The predicted severe winds hit the country this morning, causing travel disruptions, property damage and disruptions to capital area services. The red alert warning has now expired, although an orange warning is still in effect for the whole country. Parts of the south coast are still without power and some without hot water but capital area services are returning to normal with the city buses running again and healthcare clinics and post offices reopened. Road closures in the south have been lifted for the most part but roads in the north and Westfjords are still closed

A particularly deep low-pressure area was predicted to move over the country, causing the Met Office to issue a red alert for the second time ever since implementing the colour-alert system in 2017. The first time was this December in north Iceland. High tide was an added concern as the combination meant that tall waves could cause problems.

Waves by Harpa during extreme weather
Photo by Golli

Extensive precautions were put in place, and most main roads in the country, including all roads to and from the city, were closed this morning when the worst of the storm hit. On the road by mt. Hafnarfjall between Reykjavík and Borgarnes, a steady wind speed of almost 30 metres per second and a particularly strong gust of wind measured 71 metres per second (159 miles per hour). Some roads have now been reopened in the south but road closures are still in effect in North Iceland. In North Iceland and the northern part of the Westfjords, some roads have been closed due to danger of avalanches.

The extreme weather caused power outages, mostly on the south coast but also in Hvalfjörður and Húsafell in West Iceland. On the south coast, power has been restored to Höfn but the surrounding area is still without power. The towns of Vík and Vestmannaeyjar are running on backup generators and hotels are packed with travellers unable to continue their journey due to road closures. Power outages in the south coast also caused hot water shortage in Hella and Hvolsvöllur. Repairs are in progress.

Services in the city were suspended – kindergartens, schools and universities were closed, as well as post offices and health care centres, but since noon, most services are back to normal. A few instances have been reported of the wind tearing roof plates off buildings and bus stop shelters from the ground, requiring search and rescue volunteers to weigh them down to prevent further damage. In the greater Reykjavík area, the wind was felt the most in Kjalarnes, where the wind blew a roof partially off a building and sundecks off the ground.

Tourists watch boats in Reykjavík marina during extreme weather
Photo by Golli

On the Reykjanes peninsula, the wind in collaboration with high tides meant that tall waves crashed over residential areas, even flooding a house in Garður. A coastal street within Keflavík was closed due to tall waves crashing over the street. In Vestmannaeyjar, a boat was unmoored and later sank. Tall waves crashed over the Reykjavík harbour and boats were damaged.

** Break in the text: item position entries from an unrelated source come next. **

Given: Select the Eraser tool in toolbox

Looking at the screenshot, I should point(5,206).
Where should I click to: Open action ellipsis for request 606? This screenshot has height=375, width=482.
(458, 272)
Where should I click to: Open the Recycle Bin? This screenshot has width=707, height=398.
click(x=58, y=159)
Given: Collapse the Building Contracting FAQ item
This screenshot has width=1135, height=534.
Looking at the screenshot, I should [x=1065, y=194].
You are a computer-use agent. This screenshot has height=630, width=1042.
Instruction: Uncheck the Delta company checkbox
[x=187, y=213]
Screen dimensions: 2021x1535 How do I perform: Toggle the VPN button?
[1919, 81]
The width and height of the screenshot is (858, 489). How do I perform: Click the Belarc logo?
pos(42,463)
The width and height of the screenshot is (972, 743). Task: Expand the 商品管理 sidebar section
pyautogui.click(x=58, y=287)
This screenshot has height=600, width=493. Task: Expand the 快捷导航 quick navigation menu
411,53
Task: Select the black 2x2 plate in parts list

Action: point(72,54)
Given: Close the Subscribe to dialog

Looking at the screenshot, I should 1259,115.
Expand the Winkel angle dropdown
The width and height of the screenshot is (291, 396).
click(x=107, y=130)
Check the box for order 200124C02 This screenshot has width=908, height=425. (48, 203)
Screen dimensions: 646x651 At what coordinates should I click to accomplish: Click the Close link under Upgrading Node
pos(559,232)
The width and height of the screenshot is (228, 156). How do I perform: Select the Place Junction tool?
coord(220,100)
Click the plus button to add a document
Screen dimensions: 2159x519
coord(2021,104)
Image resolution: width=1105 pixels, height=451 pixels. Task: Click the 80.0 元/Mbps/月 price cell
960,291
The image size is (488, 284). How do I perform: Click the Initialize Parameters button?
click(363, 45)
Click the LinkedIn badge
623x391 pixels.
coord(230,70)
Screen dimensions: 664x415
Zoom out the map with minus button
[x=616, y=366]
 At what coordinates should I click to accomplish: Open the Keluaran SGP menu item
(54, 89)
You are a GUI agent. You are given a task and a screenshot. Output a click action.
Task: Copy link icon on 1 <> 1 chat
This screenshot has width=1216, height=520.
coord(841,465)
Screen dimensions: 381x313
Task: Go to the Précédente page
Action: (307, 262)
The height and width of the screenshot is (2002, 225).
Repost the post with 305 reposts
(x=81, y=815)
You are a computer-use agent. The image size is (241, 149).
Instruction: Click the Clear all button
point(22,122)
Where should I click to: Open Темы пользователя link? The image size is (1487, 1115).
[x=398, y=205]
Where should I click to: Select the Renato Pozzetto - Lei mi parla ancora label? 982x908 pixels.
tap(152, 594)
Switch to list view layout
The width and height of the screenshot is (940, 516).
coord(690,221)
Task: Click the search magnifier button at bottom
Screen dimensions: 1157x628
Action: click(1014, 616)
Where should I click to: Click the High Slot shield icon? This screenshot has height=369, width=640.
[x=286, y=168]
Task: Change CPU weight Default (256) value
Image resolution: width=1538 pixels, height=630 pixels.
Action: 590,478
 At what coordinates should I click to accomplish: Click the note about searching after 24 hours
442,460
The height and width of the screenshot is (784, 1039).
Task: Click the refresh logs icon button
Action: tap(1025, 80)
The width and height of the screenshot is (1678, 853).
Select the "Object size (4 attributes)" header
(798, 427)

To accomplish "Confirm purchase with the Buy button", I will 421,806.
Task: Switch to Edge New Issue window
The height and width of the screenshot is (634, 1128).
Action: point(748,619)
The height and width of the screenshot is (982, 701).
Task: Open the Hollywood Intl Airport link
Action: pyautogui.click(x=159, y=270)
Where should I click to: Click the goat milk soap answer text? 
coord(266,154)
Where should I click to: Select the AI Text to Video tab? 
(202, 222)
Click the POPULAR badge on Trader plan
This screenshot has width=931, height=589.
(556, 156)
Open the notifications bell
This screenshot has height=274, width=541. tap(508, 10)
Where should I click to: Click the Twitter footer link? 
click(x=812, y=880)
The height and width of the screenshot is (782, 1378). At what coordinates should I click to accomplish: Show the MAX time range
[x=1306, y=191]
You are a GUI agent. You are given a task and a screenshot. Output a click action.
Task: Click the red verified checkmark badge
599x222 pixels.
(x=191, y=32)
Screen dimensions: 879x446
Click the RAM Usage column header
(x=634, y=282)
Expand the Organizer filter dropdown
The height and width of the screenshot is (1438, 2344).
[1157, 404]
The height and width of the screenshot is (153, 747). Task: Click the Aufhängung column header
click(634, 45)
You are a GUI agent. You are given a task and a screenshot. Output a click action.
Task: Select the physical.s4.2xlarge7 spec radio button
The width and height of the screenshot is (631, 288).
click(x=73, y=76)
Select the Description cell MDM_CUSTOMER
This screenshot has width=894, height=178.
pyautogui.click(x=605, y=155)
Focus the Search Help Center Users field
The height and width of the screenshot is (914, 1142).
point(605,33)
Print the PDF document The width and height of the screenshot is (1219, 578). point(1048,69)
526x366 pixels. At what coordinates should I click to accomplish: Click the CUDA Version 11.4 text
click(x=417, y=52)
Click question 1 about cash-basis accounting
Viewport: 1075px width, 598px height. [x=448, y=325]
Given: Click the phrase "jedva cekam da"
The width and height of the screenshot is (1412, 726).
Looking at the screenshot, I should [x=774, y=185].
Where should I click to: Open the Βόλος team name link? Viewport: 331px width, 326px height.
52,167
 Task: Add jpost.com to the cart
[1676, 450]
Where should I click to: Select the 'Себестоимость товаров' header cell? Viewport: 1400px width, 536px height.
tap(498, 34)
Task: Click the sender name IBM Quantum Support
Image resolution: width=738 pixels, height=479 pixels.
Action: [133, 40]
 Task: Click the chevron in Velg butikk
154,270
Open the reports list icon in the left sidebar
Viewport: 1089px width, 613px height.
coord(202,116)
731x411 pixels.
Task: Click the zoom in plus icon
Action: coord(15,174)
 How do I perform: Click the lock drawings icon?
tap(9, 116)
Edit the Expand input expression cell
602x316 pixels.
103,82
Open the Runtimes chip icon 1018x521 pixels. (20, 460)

Search-and-rescue volunteers had a busy night all over the country, with the first calls starting just after midnight. Few injuries have been reported, but in Hvalfjörður a man was hit by a roof plate that had been blown loose. He was transported to hospital in Reykjavík.

Search and Rescue volunteers deal with storm damages
Photo by Golli

While the extreme weather is subsiding in the south, an orange alert is still in place for the whole country today and travellers should consult www.safetravel.is before setting off. A thunderstorm is expected to hit the south coast tomorrow, a rare occurrence in Iceland.